— START PAGE TEXT —
# Columbia Military Model- Opinions?



## Fort Susquehanna (Sep 16, 2016)

I made photos of the Columbia Military Model I just bought.


----------



## hoofhearted (Sep 16, 2016)

*The machine has all the features of a Miami-Built,
at least in the frame / fork components.

Miami drop, top-bar motorbikes .. initiated in 1917 ..
have many, many variations between 1917 and 1922
(and possibly 1923).


Westfield did purchase Miami Cycle & Manuf. Co.
in 1923 (+/-).

Literature for all military models .. from all companies
that built a Military Model shows a machine with a top-
bar .. AND an under-bar -- parallel with one another.

Much more research is indicated before a reasonable
conclusion can be reached.

..... patric cafaro




 
*


----------



## catfish (Sep 16, 2016)

Right badge. Wrong frame.


----------



## Fort Susquehanna (Sep 16, 2016)

Thanks for the input.  To clarify, because I'm not a bicycle expert, please explain the following:

Fender bridge- is this what joins the fender to the frame?  What do you need to see?

The frame photos- what detail do you need to see?  

The badge looks like it has been on there a long time.  It wouldn't be the first time somebody put a badge on an item to make it look better.  But is there a chance that Miami made bikes for Columbia contract, which then badged them as their own?  This definitely happened in WWII with subcontractors (other than bicycles) and I am wondering if it happened in WWI as well.
— END PAGE TEXT —
TASK A
Answer the following from the Columbia Military Model thread:
(i) In what year were Miami drop, top-bar motorbikes initiated?
(ii) Which company purchased Miami Cycle & Manuf. Co.?
(iii) According to the literature for military models, what two bars does the machine have, and how are they positioned relative to each other?
TASK B
Decide whether each statement below agrees with the Columbia Military Model thread, giving yes or no and quoting the words that settle it:
(i) Miami drop, top-bar motorbikes had many variations between 1917 and 1922.
(ii) One reply holds that both the badge and the frame are correct.
(iii) The person who bought the bicycle claims to be a bicycle expert.
TASK C
Carry on the forum thread about the Columbia Military Model from the point where it stops.
— START SUPPLIED ENTRIES —
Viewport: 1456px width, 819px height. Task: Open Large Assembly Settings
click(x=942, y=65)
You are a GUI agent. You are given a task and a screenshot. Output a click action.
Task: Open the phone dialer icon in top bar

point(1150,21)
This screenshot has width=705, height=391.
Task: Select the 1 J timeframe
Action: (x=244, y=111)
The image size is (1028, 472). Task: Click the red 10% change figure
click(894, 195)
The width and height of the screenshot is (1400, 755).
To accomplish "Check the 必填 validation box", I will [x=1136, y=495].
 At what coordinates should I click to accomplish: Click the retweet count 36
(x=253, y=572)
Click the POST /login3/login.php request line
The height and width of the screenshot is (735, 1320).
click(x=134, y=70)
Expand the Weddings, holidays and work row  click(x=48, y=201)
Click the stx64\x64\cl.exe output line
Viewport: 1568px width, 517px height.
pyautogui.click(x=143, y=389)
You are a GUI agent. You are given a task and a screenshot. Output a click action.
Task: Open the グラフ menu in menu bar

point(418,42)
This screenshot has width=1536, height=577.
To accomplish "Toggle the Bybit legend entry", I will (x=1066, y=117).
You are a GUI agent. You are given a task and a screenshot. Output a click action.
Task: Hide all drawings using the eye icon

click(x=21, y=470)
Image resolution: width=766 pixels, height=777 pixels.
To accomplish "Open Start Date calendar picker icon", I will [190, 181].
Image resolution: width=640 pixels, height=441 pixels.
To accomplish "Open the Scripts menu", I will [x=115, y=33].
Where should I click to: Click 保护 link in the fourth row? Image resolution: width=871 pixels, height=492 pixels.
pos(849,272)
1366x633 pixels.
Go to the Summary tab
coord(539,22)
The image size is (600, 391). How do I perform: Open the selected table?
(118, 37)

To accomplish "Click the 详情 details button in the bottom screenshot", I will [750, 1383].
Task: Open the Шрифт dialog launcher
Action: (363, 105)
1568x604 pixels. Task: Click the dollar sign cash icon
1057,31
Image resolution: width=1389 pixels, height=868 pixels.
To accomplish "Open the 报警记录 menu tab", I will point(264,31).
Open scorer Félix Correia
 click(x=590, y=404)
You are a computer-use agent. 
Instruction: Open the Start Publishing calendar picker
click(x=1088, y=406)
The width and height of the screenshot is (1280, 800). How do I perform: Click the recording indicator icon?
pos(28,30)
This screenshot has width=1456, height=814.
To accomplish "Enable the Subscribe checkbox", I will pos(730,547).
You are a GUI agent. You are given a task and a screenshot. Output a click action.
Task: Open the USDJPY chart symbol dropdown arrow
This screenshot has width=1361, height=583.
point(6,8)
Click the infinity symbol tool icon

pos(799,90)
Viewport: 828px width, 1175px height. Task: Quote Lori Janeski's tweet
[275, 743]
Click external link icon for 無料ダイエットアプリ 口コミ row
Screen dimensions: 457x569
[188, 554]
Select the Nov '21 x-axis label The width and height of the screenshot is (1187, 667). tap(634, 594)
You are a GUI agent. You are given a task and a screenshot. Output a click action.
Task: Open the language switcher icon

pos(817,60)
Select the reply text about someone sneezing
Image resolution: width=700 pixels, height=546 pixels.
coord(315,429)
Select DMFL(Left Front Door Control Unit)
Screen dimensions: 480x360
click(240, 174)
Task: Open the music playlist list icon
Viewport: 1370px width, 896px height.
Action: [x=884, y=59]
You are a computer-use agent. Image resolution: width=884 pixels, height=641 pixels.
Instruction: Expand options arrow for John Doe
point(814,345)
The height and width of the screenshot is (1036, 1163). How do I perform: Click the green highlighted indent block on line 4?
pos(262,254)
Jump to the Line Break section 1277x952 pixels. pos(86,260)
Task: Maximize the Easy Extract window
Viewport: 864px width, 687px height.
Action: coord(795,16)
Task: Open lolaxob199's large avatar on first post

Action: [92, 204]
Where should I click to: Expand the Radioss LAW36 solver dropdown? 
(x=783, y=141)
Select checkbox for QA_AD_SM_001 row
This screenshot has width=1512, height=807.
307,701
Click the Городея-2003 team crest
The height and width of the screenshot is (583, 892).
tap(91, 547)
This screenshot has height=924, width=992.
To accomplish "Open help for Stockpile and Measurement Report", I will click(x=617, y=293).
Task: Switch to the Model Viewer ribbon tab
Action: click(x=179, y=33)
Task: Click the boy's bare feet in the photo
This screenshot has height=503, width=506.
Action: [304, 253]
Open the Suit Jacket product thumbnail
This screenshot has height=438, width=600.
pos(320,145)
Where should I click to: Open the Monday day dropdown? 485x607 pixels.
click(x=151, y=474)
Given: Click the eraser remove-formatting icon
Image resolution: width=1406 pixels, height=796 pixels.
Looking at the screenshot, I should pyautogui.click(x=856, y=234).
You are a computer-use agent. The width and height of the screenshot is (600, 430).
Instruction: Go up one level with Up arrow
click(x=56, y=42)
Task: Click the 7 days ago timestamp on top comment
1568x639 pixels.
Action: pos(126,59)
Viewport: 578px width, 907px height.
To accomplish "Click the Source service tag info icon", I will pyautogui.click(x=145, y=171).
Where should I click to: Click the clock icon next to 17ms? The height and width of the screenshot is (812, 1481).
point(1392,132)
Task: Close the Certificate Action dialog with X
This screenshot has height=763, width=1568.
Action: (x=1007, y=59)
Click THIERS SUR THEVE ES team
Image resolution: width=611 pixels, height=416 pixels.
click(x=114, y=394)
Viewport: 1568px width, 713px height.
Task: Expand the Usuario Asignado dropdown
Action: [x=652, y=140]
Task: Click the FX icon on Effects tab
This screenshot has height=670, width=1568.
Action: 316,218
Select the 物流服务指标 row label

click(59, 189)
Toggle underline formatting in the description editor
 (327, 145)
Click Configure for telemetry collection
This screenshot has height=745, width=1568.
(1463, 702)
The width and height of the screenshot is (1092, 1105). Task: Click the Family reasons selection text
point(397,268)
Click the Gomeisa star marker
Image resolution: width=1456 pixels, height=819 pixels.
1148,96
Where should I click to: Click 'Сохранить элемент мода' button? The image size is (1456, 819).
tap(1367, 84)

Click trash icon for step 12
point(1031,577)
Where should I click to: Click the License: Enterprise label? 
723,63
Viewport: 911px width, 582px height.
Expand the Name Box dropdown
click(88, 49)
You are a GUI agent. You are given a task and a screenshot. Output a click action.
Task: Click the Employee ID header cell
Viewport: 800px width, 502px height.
— END SUPPLIED ENTRIES —
RESULT A
(i) 1917
(ii) Westfield
(iii) A top-bar and an under-bar, parallel with one another

RESULT B
(i) Yes: "have many, many variations between 1917 and 1922"
(ii) No: "Right badge. Wrong frame."
(iii) No: "because I'm not a bicycle expert"

RESULT C
----------



## hoofhearted (Sep 16, 2016)

Fort Susquehanna said:


> Thanks for the input.  To clarify, because I'm not a bicycle expert, please explain the following:
> 
> Fender bridge- is this what joins the fender to the frame? *It's that hollow tube that actually touches the top-most* *part* *of* *the* *fender.   Your machine has two of these bridges for the rear fender.  NONE for front fender.*
> 
> ...








*^^^*
*Reference material originally posted by 
CABE member ... Wing Your Heel.*







*^^^
Reference material originally posted by
CABE member ... chitown.*


----------



## Wing Your Heel (Sep 17, 2016)

I've never seen any WW1 US military bike that's not a twin top tube frame. Has anyone seen a WW1 photo from France that shows one? 
In one of the post-WW1 Columbia brochures, there's an artist's drawing of a Columbia truss-bridge in France. (The Iver Johnson patent ended in 1917). As Columbia had a big promotion of their 'Military Model' for at least three years after the war finished, could they have badged up a few motobike frames (and even truss-bridge frames?) as Military Models to help sell them?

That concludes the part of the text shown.